There is another class of Mesopotamian artwork that has been much more difficult to appreciate because of its tiny size and peculiar shape, but it is fully as remarkable—the carved cylinder seal. For about 3,000 years (c. 3400–400 B.C.E.), cylinder seals played a significant role in the lives of Mesopotamians, and the designs carved on them became one of the great art forms of the region.
Cylinder seals were usually carved from stone and were quite small—between 0.5 and 1.5 inches high. They appeared about the same time that cuneiform writing on clay was invented. These little cylinder seals were one of the early administrative tools to emerge with the rise of bureaucracies.
Writing itself was created to keep track of incoming and outgoing goods in temples and palaces. It soon became clear that some way was needed to identify those responsible for the transactions described on the
clay tablets and for the accuracy of the amount of goods sealed in a jar. Since very few people could actually write, someone came up with the idea of creating a small cylinder carved with an intricate design that could be rolled across the face of a damp tablet, leaving a mirror image of the design impressed on the clay. The impression could be identified with the person responsible (or at least the office the person held) and thus served essentially as our signatures do today.As time went on, the popularity of cylinder seals spread from governmental officials to the wider public. Seals came to be used to authenticate contracts, wills, adoptions, letters, etc. Over the millennia thousands of seals were produced.

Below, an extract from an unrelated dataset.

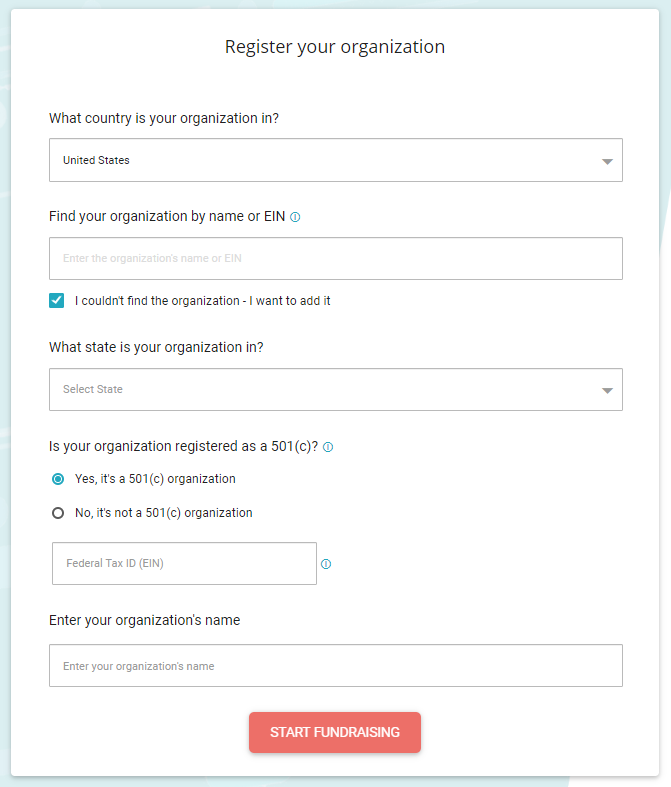The width and height of the screenshot is (671, 787).
Task: Click 'I want to add it' checkbox label text
Action: click(290, 301)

Because each seal constituted the identity marker of a single person or office, the design on it had to be unique. The artisans who carved these seals thus had to develop a great capacity for variety in their designs. In this way, seal making became one of the principal elements of artistic expression in Mesopotamian culture. Many of these seals are miniature masterpieces. The fine detail on the best of the seals is nothing short of astonishing.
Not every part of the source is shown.